= What you will do =
Set the material down again exactly, line by line, skipping each picture.

= Data supplied =
- - -
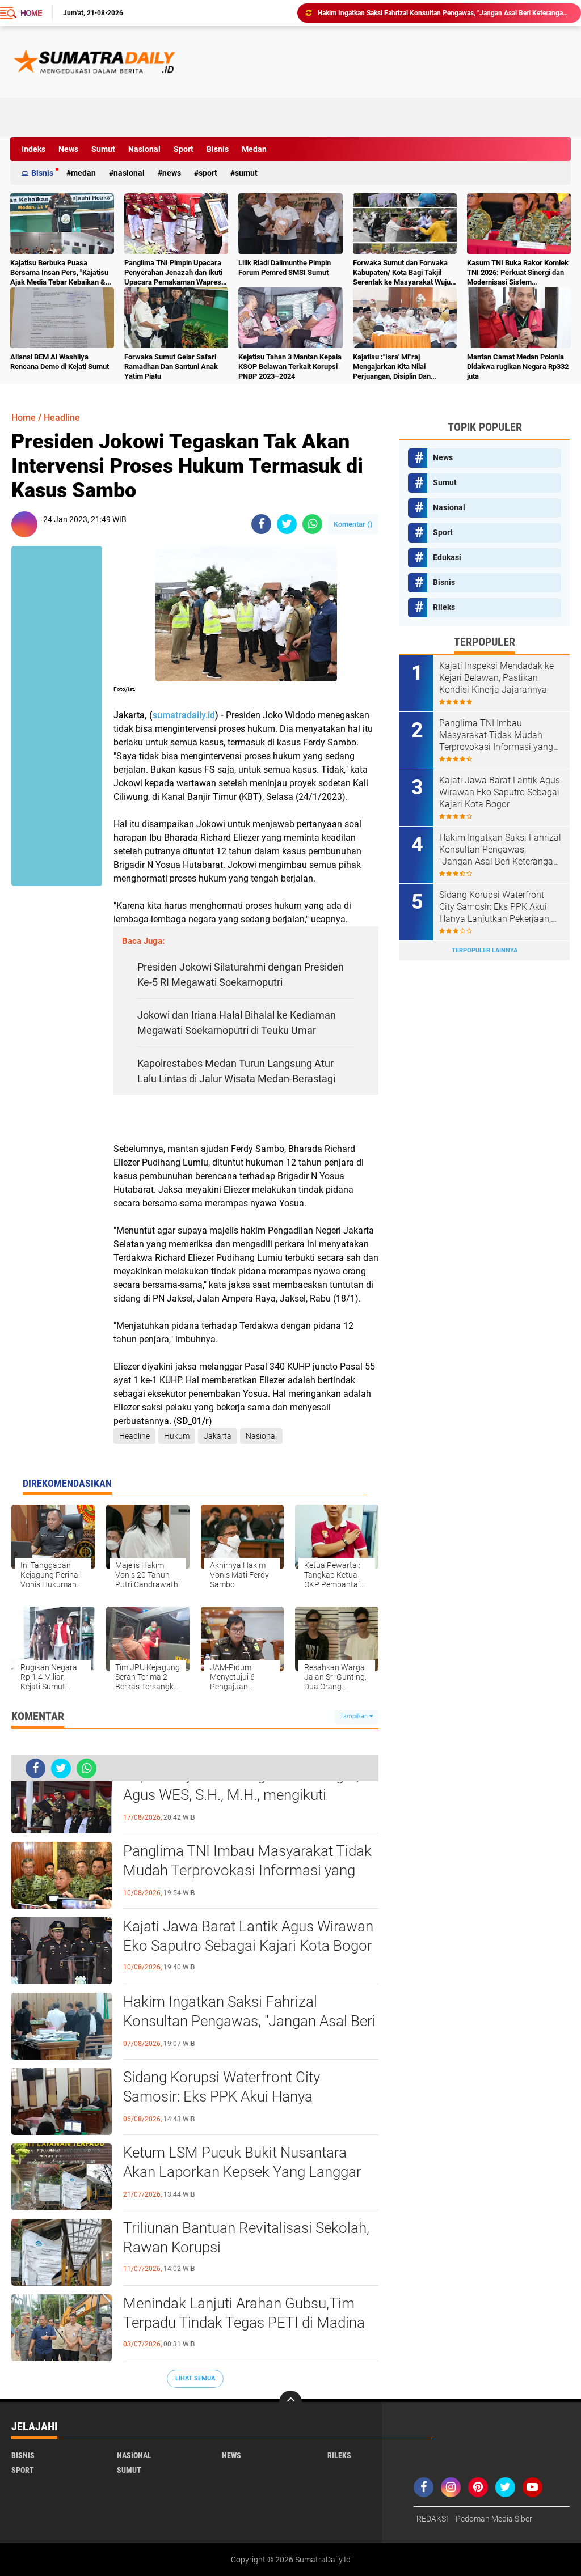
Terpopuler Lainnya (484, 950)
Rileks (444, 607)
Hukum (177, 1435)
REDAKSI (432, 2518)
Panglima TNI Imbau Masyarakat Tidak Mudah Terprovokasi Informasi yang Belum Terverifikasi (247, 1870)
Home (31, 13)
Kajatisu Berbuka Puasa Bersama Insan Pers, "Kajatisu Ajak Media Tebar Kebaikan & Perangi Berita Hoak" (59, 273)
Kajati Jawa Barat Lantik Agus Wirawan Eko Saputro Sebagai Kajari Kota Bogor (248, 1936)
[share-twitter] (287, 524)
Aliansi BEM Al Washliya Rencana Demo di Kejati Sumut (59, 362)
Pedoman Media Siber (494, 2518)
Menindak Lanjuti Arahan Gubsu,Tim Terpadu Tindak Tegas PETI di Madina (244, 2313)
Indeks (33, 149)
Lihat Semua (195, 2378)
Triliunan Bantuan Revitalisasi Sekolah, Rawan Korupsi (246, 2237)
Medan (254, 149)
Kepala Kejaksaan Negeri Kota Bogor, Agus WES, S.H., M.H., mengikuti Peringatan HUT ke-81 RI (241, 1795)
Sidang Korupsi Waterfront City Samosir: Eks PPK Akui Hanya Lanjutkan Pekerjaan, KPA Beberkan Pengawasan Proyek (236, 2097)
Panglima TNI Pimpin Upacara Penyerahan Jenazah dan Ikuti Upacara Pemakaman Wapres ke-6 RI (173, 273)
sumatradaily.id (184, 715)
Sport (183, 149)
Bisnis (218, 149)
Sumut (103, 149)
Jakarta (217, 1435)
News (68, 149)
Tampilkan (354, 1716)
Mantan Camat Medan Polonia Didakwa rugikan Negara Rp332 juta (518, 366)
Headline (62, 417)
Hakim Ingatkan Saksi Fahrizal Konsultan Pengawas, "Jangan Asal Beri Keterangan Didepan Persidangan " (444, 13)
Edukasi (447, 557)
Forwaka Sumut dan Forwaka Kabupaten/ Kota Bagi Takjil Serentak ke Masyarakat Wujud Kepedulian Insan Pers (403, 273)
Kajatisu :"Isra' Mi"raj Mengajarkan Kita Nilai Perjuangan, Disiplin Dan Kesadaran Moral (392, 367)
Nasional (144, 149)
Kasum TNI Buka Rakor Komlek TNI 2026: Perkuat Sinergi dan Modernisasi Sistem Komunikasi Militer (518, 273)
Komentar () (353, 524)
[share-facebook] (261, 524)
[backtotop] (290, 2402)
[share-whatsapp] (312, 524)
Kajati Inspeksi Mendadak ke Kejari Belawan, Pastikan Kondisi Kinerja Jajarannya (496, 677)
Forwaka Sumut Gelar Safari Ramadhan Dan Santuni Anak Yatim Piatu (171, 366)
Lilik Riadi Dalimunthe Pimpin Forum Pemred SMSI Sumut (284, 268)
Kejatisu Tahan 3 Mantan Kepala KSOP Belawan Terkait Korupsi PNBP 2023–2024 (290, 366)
- - -
= Written solution =
Terpopuler Lainnya (484, 950)
Rileks (444, 607)
Hukum (177, 1435)
REDAKSI (432, 2518)
Panglima TNI Imbau Masyarakat Tidak Mudah Terprovokasi Informasi yang Belum Terverifikasi (247, 1870)
Home (31, 13)
Kajatisu Berbuka Puasa Bersama Insan Pers, "Kajatisu Ajak Media Tebar Kebaikan & Perangi Berita Hoak" (59, 273)
Kajati Jawa Barat Lantik Agus Wirawan Eko Saputro Sebagai Kajari Kota Bogor (248, 1936)
[share-twitter] (287, 524)
Aliansi BEM Al Washliya Rencana Demo di Kejati Sumut (59, 362)
Pedoman Media Siber (494, 2518)
Menindak Lanjuti Arahan Gubsu,Tim Terpadu Tindak Tegas PETI di Madina (244, 2313)
Indeks (33, 149)
Lihat Semua (195, 2378)
Triliunan Bantuan Revitalisasi Sekolah, Rawan Korupsi (246, 2237)
Medan (254, 149)
Kepala Kejaksaan Negeri Kota Bogor, Agus WES, S.H., M.H., mengikuti Peringatan HUT ke-81 RI (241, 1795)
Sidang Korupsi Waterfront City Samosir: Eks PPK Akui Hanya Lanjutkan Pekerjaan, KPA Beberkan Pengawasan Proyek (236, 2097)
Panglima TNI Pimpin Upacara Penyerahan Jenazah dan Ikuti Upacara Pemakaman Wapres ke-6 RI (173, 273)
sumatradaily.id (184, 715)
Sport (183, 149)
Bisnis (218, 149)
Sumut (103, 149)
Jakarta (217, 1435)
News (68, 149)
Tampilkan (354, 1716)
Mantan Camat Medan Polonia Didakwa rugikan Negara Rp332 juta (518, 366)
Headline (62, 417)
Hakim Ingatkan Saksi Fahrizal Konsultan Pengawas, "Jangan Asal Beri Keterangan Didepan Persidangan " (444, 13)
Edukasi (447, 557)
Forwaka Sumut dan Forwaka Kabupaten/ Kota Bagi Takjil Serentak ke Masyarakat Wujud Kepedulian Insan Pers (403, 273)
Kajatisu :"Isra' Mi"raj Mengajarkan Kita Nilai Perjuangan, Disiplin Dan Kesadaran Moral (392, 367)
Nasional (144, 149)
Kasum TNI Buka Rakor Komlek TNI 2026: Perkuat Sinergi dan Modernisasi Sistem Komunikasi Militer (518, 273)
Komentar () (353, 524)
[share-facebook] (261, 524)
[backtotop] (290, 2402)
[share-whatsapp] (312, 524)
Kajati Inspeksi Mendadak ke Kejari Belawan, Pastikan Kondisi Kinerja Jajarannya (496, 677)
Forwaka Sumut Gelar Safari Ramadhan Dan Santuni Anak Yatim Piatu (171, 366)
Lilik Riadi Dalimunthe Pimpin Forum Pemred SMSI Sumut (284, 268)
Kejatisu Tahan 3 Mantan Kepala KSOP Belawan Terkait Korupsi PNBP 2023–2024 (290, 366)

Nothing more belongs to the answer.